*Text passage:*
-------

And there are overly specific reasons why I think I'll be okay without it, this time. So, have a long helpful-to-no-one comment.
OTOH, Caroline is learning a whole new algorithm for long multiplication that actually seems pretty nifty.
Go on then, what is it?
I don't know exactly, obviously, but they tend to be methods that help kids understand what exactly is going on when you multiply. So to multiply 57 and 34, say, you break them into 50, 7, 30, and 4, and then there's some diagram to help you keep track of the moving parts as you do the 3 multiplications and add them together. Much more tied to the actual logic of multiplying than the version I learned as a kid.
There was some Japanese version I saw recently that involved colors. For the example above you'd draw a green line and label it 50, and a yellow line parallel to it and label it 7. Then transversally you'd have a green line labeled 30 and a yellow line labeled 4. So each of the intersections is an easy product to compute, and then you add them all up.
This is the method Caroline is learning. Wikipedia now informs me that it is not new at all. It can actually be found in 13th century Arab sources.
This is the method I learned in school, which I bet will be familiar to 40-somethings the world-round.
Mine were taught some thing that involved writing the two numbers to be multiplied along the top and right side of a grid of boxes. They seemed to like it, and taught it to me once or twice, but I've forgotten how it works.
But also there is some long-standing tensions between math ed people and some pure mathematicians, and those pure mathematicians end up forming alliances with generally conservative people who are suspicious of math reforms because it seems too feel-good
So was I incorrect to say that the math-ed people were confusing logical foundations with psychological mechanisms for understanding things? (Perhaps you don't even want to make that distinction.)
The usual multiplication algorithm is quadratic in time. Why don't we teach kids the Karatsuba algorithm so they can multiply in n-to-the-log-base-2-of-3 time?
essear is making good sense. Sorry, did I say "making good sense"? I meant "gradually going entertainingly insane from the course planning process".
Anyhow, mental abacus is the way to go, right?
113.2: It's never occurred to me that what we learned was a "method." It's still hard to think of it that way, as opposed to How Math Works. Anything else feels gimmicky and sort of cheat-y.
It's entirely possible I was pwned by essear because I have no idea what 116 says.

-------

*Data listing:*
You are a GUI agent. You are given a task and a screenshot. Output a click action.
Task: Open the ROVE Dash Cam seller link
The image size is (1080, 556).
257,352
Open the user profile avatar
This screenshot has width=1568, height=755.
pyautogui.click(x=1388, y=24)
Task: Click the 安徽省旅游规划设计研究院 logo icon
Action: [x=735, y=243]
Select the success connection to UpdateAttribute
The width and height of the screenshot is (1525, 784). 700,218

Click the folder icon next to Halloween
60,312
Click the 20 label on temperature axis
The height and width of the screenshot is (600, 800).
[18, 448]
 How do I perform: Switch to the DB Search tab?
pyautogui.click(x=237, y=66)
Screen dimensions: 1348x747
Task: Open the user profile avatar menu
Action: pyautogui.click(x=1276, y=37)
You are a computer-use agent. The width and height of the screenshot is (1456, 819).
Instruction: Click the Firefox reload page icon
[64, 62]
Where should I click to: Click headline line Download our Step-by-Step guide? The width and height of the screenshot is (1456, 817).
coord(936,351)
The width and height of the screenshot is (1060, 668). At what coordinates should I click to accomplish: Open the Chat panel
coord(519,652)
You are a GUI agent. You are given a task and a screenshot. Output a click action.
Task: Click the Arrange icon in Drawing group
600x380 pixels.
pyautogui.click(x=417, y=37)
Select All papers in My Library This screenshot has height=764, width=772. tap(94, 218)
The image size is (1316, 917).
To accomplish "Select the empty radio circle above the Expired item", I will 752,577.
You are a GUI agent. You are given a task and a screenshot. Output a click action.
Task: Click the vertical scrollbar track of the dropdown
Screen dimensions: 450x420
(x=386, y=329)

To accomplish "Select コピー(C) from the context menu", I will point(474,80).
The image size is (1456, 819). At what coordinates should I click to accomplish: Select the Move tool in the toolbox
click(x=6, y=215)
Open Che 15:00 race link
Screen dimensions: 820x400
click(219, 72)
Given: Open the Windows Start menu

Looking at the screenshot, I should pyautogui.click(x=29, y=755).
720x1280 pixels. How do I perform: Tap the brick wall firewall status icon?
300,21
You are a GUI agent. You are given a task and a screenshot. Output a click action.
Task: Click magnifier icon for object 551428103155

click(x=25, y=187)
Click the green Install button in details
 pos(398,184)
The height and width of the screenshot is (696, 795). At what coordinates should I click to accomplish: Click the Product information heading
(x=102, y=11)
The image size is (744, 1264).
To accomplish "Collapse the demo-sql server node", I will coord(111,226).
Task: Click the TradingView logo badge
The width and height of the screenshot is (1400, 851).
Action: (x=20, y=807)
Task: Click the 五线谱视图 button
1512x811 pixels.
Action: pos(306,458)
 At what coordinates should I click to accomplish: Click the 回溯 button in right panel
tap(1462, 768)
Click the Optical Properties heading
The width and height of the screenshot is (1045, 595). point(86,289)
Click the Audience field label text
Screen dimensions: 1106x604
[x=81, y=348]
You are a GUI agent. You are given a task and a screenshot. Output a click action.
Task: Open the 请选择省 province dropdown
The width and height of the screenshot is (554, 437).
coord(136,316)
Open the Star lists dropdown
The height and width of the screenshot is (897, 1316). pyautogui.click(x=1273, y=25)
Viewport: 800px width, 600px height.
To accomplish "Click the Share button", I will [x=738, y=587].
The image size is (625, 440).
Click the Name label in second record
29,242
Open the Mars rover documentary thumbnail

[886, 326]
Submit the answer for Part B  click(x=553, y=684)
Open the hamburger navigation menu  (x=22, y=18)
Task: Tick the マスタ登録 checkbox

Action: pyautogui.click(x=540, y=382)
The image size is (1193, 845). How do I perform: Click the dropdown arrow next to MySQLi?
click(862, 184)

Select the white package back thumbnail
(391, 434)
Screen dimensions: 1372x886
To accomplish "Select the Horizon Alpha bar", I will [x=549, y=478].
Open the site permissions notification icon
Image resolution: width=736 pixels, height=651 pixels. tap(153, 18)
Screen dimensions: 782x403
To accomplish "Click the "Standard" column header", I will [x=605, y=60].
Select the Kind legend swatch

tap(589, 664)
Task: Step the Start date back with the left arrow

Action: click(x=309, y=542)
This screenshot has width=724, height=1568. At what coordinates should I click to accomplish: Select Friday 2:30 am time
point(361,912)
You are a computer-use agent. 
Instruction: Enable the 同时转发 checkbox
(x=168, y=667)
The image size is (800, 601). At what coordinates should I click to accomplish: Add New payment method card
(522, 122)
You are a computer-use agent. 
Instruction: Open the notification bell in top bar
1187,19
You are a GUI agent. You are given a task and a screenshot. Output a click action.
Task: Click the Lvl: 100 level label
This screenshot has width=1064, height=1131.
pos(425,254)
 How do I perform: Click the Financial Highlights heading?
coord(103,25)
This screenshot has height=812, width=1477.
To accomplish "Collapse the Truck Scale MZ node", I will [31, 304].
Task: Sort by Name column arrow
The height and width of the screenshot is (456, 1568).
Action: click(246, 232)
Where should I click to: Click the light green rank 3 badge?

-------

*Objective:*
Answer these questions about the multiplication discussion above:
1. Into what four parts are 57 and 34 broken in the example of the newer methods?
2. According to Wikipedia, in what sources can the method Caroline is learning be found?
3. Along which sides of a grid of boxes were the two numbers written in the method one commenter's kids were taught?

*Complete answer:*
1. 50, 7, 30, and 4.
2. 13th century Arab sources.
3. The top and right side.